Quand je leur ai posé la question, je me suis aperçue que la plupart des clients marocains des lieux ignoraient totalement que leur café avait servi une clientèle aussi huppée. Quand je leur apprenais, ça avait surtout l’air de leur faire une belle jambe. Eux, ils viennent boire leur thé, fumer leur skuff et jouer au parcheesi (un jeu inspiré du pachisi indien). Ils fréquentent le Café Baba parce qu’ils peuvent y fumer du hash, pas parce que c’est un endroit fréquenté par des peoples.
Un vieil habitué des lieux m’explique la petite géographie sociale du café. Avant, il allume son sesbi, une pipe à haschich traditionnelle marocaine longue de trente centimètres. Les anciens de la médina vont s’asseoir près de la porte. Ils possèdent leur propre sebsi. Les plus jeunes, dont certains ne sont pas de Tanger, se roulent des joints aux tables qui se trouvent sous la télé ou dans l’alcôve matelassée. Les étrangers, eux, se trouvent plutôt au niveau de la petite terrasse qui surplombe la médina et la baie au loin – et je comprends pourquoi.
Aux fourneaux, derrière le comptoir, on trouve Absalam Aoufi. C’est le petit-fils du fondateur du Café Baba, Ayashi Aoufi. Le père d’Absalam, Abdoulgani « Abdoul » Aoufi, actuel propriétaire des lieux, s’assoit près de la porte, avec ses amis et les habitués. Sous ses gros sourcils, il observe tranquillement la vie de son café.
Les Aoufi pratiquent un modèle testé-et-approuvé ; du thé, du café et une grande tolérance au niveau de ce qu’on peut fumer. Le café est turc, avec beaucoup de marc au fond de la tasse.
Le thé est marocain, à la menthe et avec tellement de sucre qu’on pourrait presque voir les grains briller à l’intérieur. Le tabac, lui, est agrémenté de haschich ou de skuff – cousins du cannabis. Le cannabis et tous ses dérivés ont été interdits au Maroc depuis 1956 mais être en possession d’une petite dose pour sa conso perso est rarement un problème ici, surtout si vous êtes un touriste – et surtout si vous êtes au Café Baba.

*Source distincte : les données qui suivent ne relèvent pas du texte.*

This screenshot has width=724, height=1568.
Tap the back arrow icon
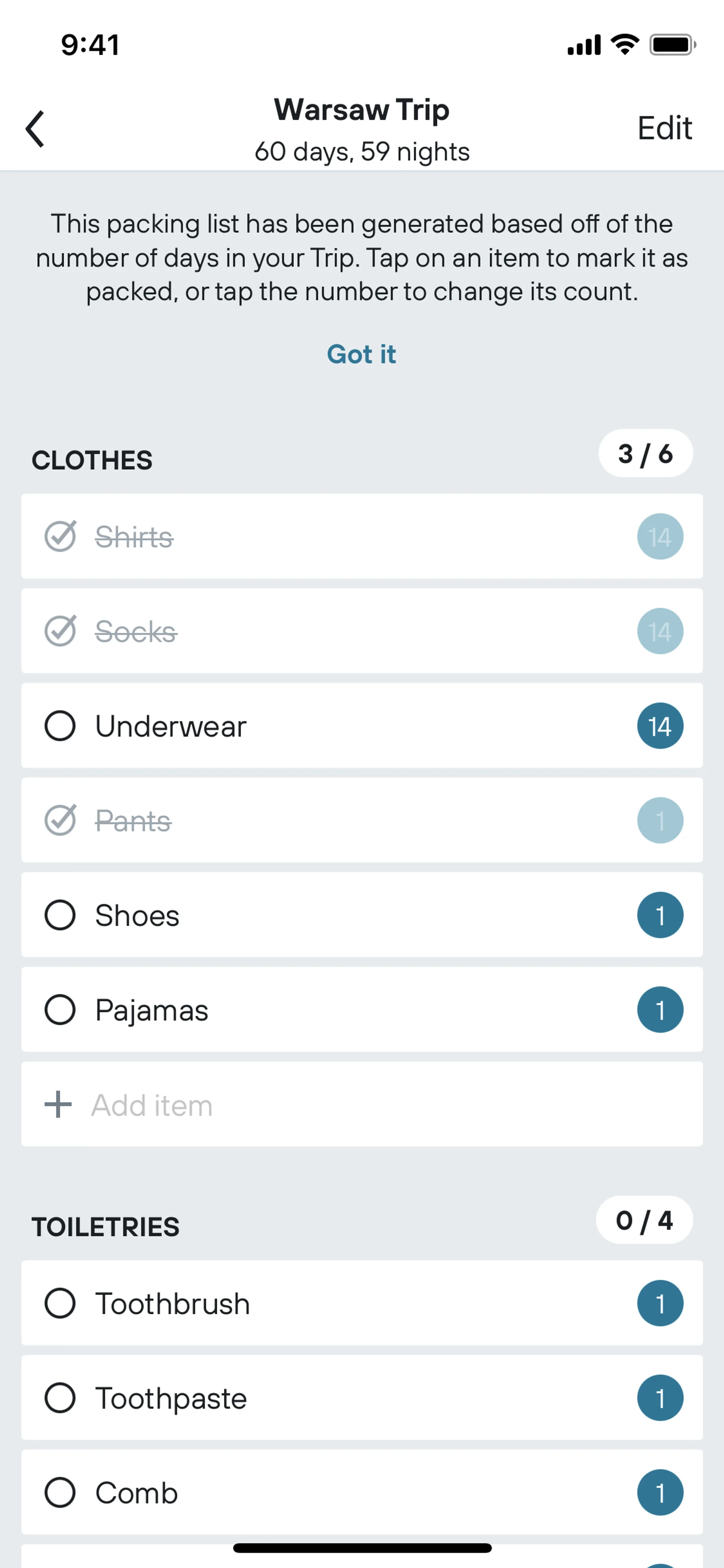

Le grand-père d’Abdoul a ouvert le café en 1941. Les quelques tables qui restent de ces premières années sont couvertes de gravures de bateaux de pêche et de requins, rappelant que la clientèle originelle des lieux était composée de marins.
À l’époque, la jeunesse marocaine ne fréquentait pas trop les cafés. Et les femmes, jamais. Mais à l’été 1946, une jeune demoiselle atterrit au milieu des pêcheurs – et pas n’importe quelle demoiselle ; Barbara Hutton, une riche héritière américaine et mondaine.
En journée, Barbara sirote son thé au balcon du Café Baba. La nuit, elle organise des soirées décadentes dans sa villa de Tanger. « La Reine de la Médina », car c’était devenu son surnom, y a passé tous ses étés jusqu’en 1974. Elle a conseillé à plus d’un visiteur le Café Baba pour prendre une tasse de thé ou un peu de haschich. Et c’est ainsi que la réputation des lieux s’est faite au sein de la communauté internationale. Le Café Baba s’est mis à attirer expat’ intellos, artistes et rock stars de l’envergure des Stones. Abdoul les appelle les « hippies éclairés. »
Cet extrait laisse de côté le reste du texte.